ARLINGTON, Texas -- On paper, it appeared Red Sox starter Jon Lester was channeling the same dominance Yu Darvish found on the mound at Globe Life Park in Arlington during the first three innings Friday.

Lester faced the minimum, striking out three -- all three called by home plate umpire Bill Miller.

It seemed as if Friday was a continuation of the near flawless performance Lester posted in his last start on May 3 against Oakland, where he allowed just one hit and struck out a career-high 15.

That story wasn't the real story actually happening on the field.

Lester said he felt like he had to battle through the first four innings of the game and wasn't pleased with the way he threw the ball.

"I got away with a lot of pitches. We were able to keep them off balance enough to maybe get some foul balls and some bad contact," Lester said.

Lester went on to say he wasn't happy with his tempo or the direction and plane of his pitches in his first run through the Rangers' lineup.

It started in the bullpen, where catcher David Ross said Lester didn't have his legs under him as much as he would have liked.

Lester said there are some adjustments to be made in the much warmer climate of North Texas, where the starting temperature was 85 degrees Saturday, most easily felt in the visitors bullpen in Arlington that remains in the sun with little breeze in the early evening.

Through those first innings Lester just didn't have his best cutter and had trouble getting any life or control over his fastball, Ross said.

"He wasn't throwing the ball great for him," Ross said. "I don't want to sound negative, but I think he holds himself to a high standard and so do I."

While Lester did what he had to to keep the Rangers at bay, his team gave him some wiggle room, scoring six runs in the first three innings.

It was a welcome change as the Red Sox had averaged only 3.14 runs of support per every nine innings pitched by Lester this season.

"Like I said last start, anytime these guys can get some runs, especially early, as pitchers it relaxes you a little bit and you are able to attack guys a little more," Lester said.

Lester's biggest speed bump in the game knocked him into a comfortable rhythm, he said.

Rangers center fielder Shin-Soo Choo, starting the second wave through the Texas lineup, broke up any chance Lester had at perfection with a leadoff double in the bottom of the fourth. A walk and a sacrifice fly later, Texas was on the board and had found some life.

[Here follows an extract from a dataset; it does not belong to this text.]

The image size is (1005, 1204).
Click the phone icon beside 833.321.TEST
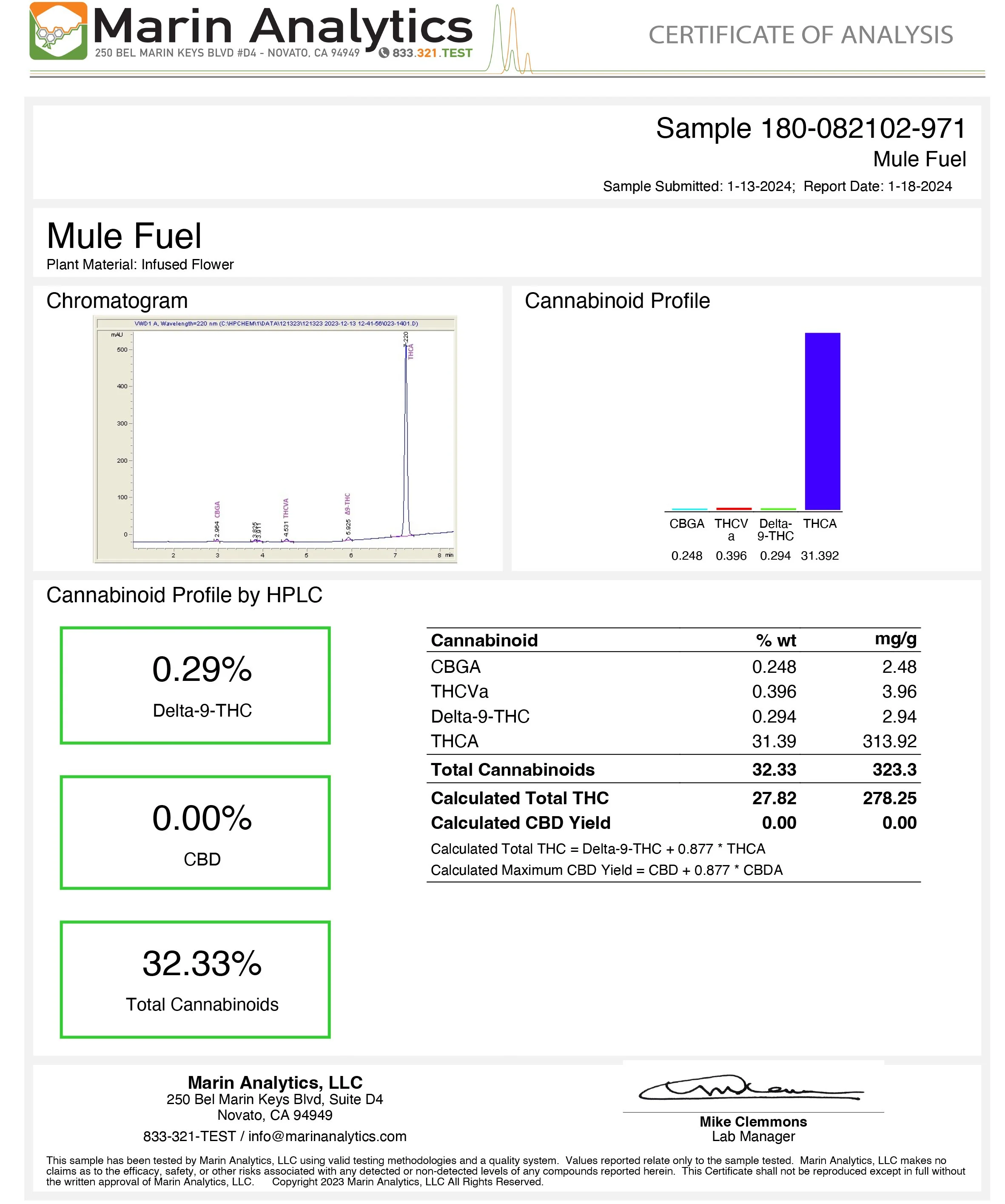click(384, 53)
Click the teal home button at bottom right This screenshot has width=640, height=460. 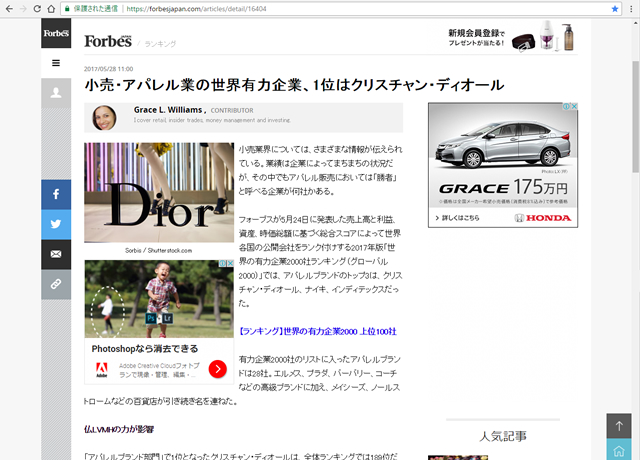point(620,449)
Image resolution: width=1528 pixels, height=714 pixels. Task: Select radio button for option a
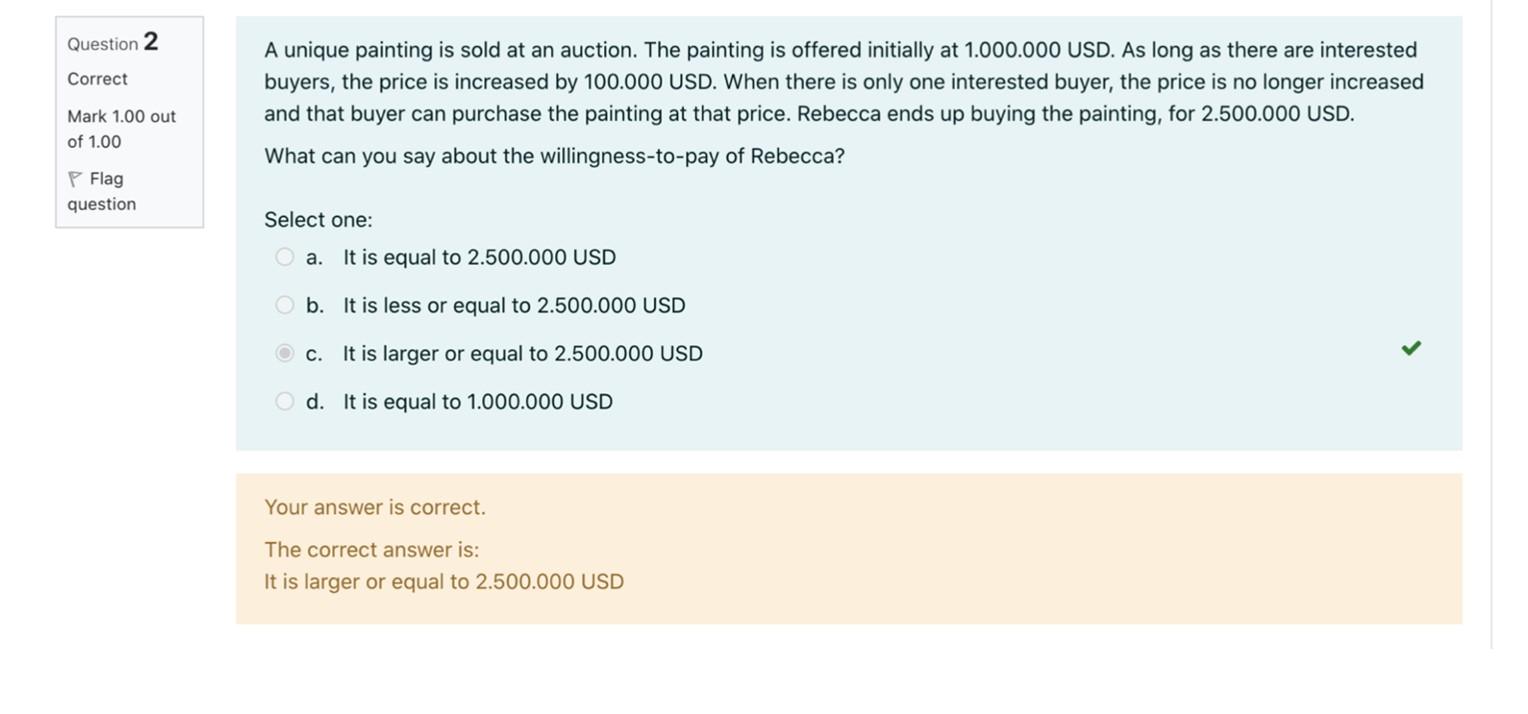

Lester gave up four hits in the fourth and fifth, allowing three runs and an RBI triple to designated hitter Alex Rios, but that was all the damage Lester would allow.

He downed the Rangers 1-2-3 in the sixth and got three consecutive outs after a leadoff walk in the seventh.

It surely wasn't a pretty performance like Darvish's the night prior, but it's exactly what you expect out of a veteran starter, Ross said.

"That's what he's learned to do," Ross said. "If he makes that same start as a young kid, I don't know what happens. He's getting to be a better pitcher and one of the best pitchers in the game and that's what good pitchers do. Without their good stuff they go out there and do a good job."